It should come as no surprise that the Daily Mail reported earlier this year, that the top New Year’s Resolutions in Australia was to improve fitness and eat better.  Conversely, in June, 2018 the Sydney Morning Herald reported that more than 70% of men and 56% of women are considered overweight or obese.

Christmas time is a wonderful, social time of year. The majority of us go out alot more than normal, which can cause us to put on weight during this time. The excess consumption of alcohol, sweets, over indulging in rich food, and neglecting our exercise routine can create energy slumps, sugar cravings, and feelings of exhaustion.

I absolutely love educating myself and others on the importance of health and fitness. All you have to do is visit a friend in hospital or hear about a family member or colleague who had a major health scare and you quickly realise 2 things:

1. You don’t want to go to any hospital anytime soon for any reason.

2. How quickly you become grateful for your health.

With that in mind, as a qualified personal trainer, I would like to share simple strategies I use to maintain my weight and energy levels all year round. These tips have helped me to lose weight, reduce fat and increase muscle mass.

?Drink more water. It astounds me how many people go through an entire day with barely a sip of water. Up tp 60% of our body is made up of water. Increasing your water intake has many excellent benefits including; clearer skin, hydrating your body allowing your muscles to move more freely, increases your energy levels and makes you feel so much better generally.
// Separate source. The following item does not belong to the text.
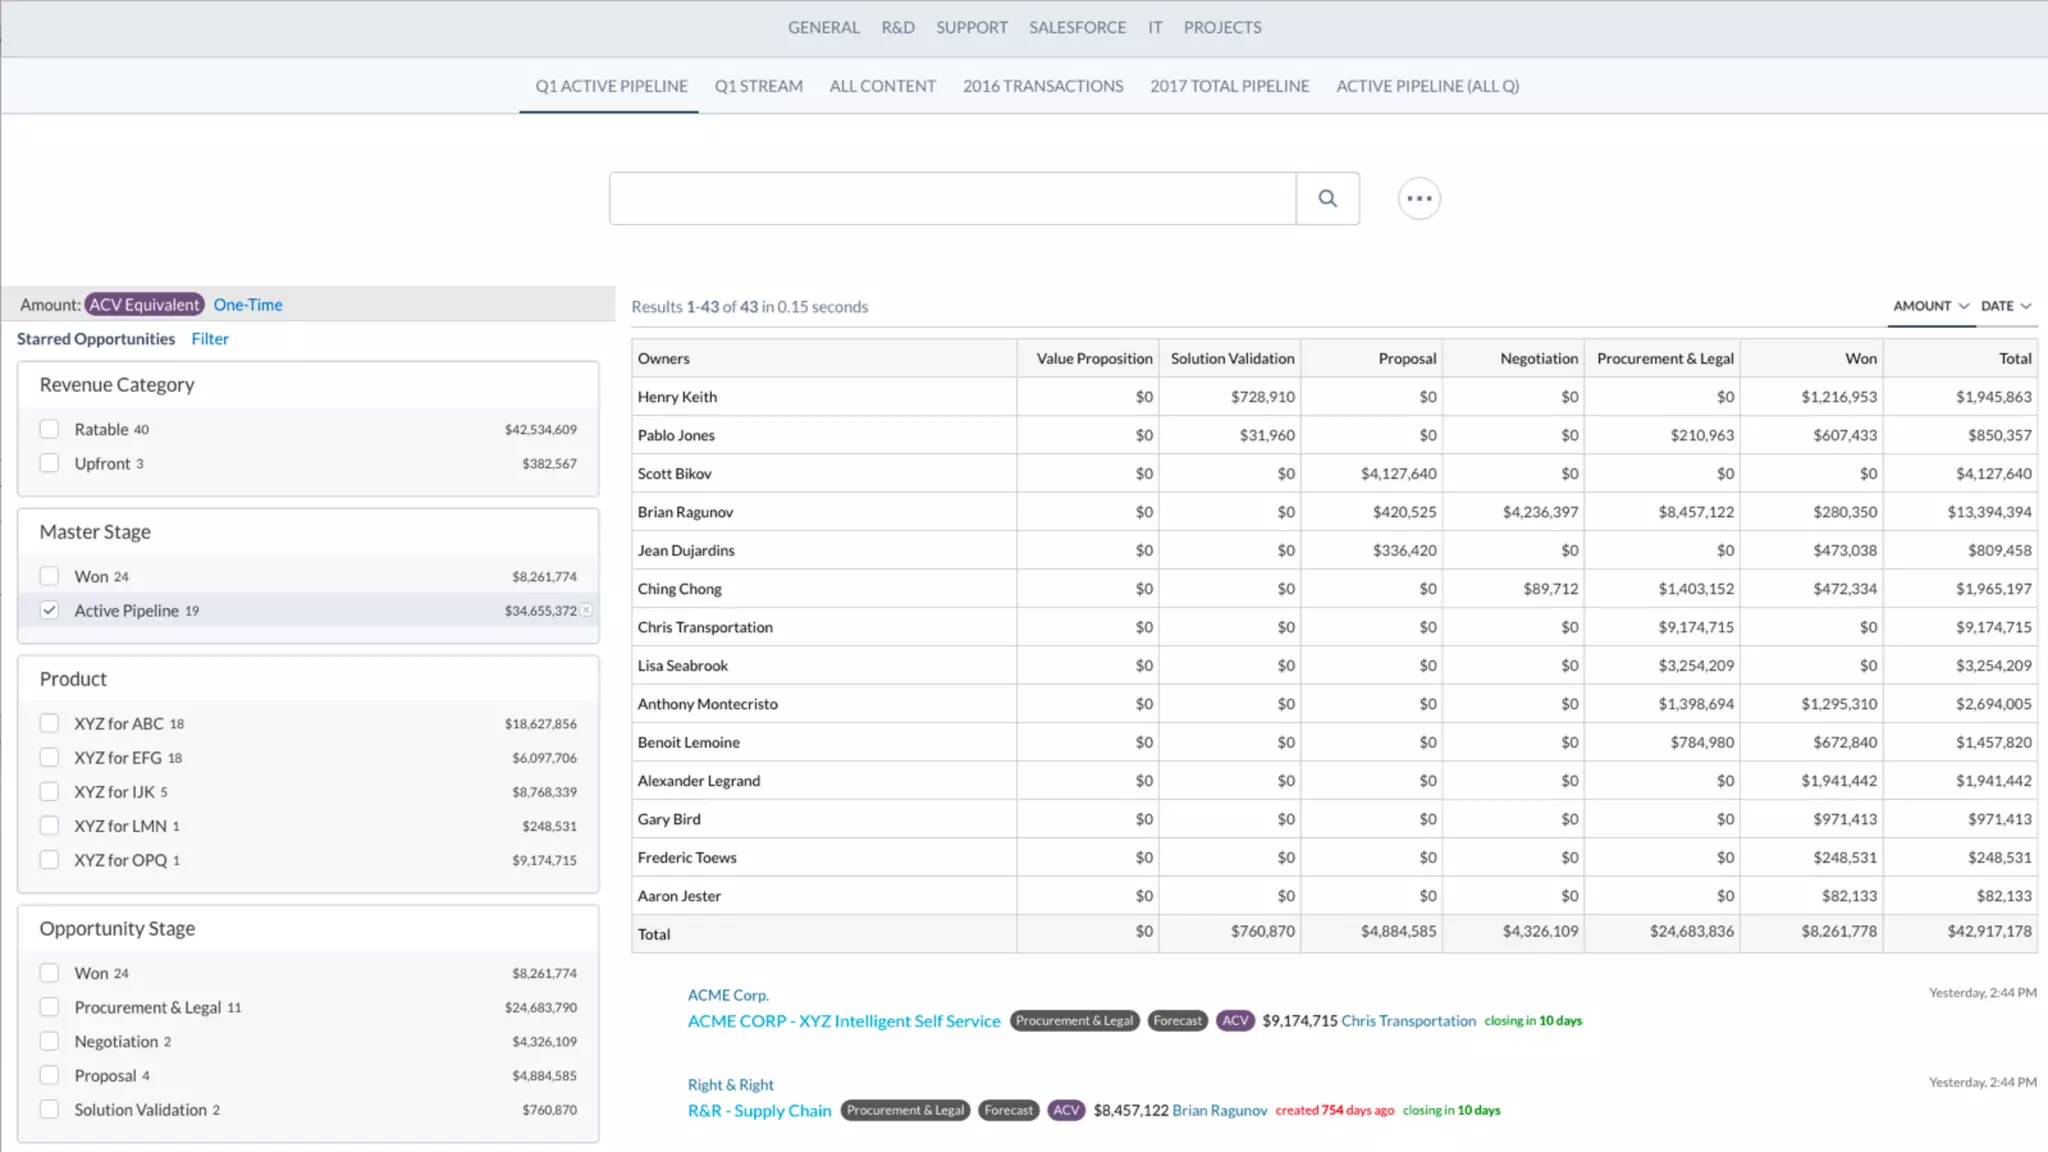The height and width of the screenshot is (1152, 2048).
Task: Click the ACV badge on R&R Supply Chain
Action: [x=1066, y=1110]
?Increase your protein intake and decrease the amount of carbohydrates you eat. It is so easy to overindulge in carbohydrates, start becoming aware of how much protein you eat on a daily basis and where possible increase the amount of protein you consume especially in the evening. For example: Many people regularly consume sushi which has minimal protein and is very high carbohydrates. Aim to eat more turkey, ham, steak, fish, eggs, salmon and prawns.

?Daily focus – move more! Take a stroll along the beach, walk your dog, go out dancing, walking to the shops instead of driving. Remember, every step makes a difference.

?Use an app to track your macros and/or calories which keeps you mindful of what you eat and drink. Macros means eating in accordance to a specific number of protein, carbohydrates and fat every day to maintain and/or lose weight.

For example: Simply overindulging in too much coffee with milk can significantly increase the number of carbohydrates. Apps you can use to track your macro and/or calorie intake. example: Vision Personal Training, Fat Secret, My Fitness Pal

?If your hungry between meals have a sparkling mineral water or black coffee (no calories) to reduce hunger.

?Aim to not eat anything after dinner.

?Lift more weights at the gym rather than attending cardio sessions.

?Engage in intermittent fasting one day per week which means drinking black coffee and water until 12pm. Then you can enjoy your first meal of the day.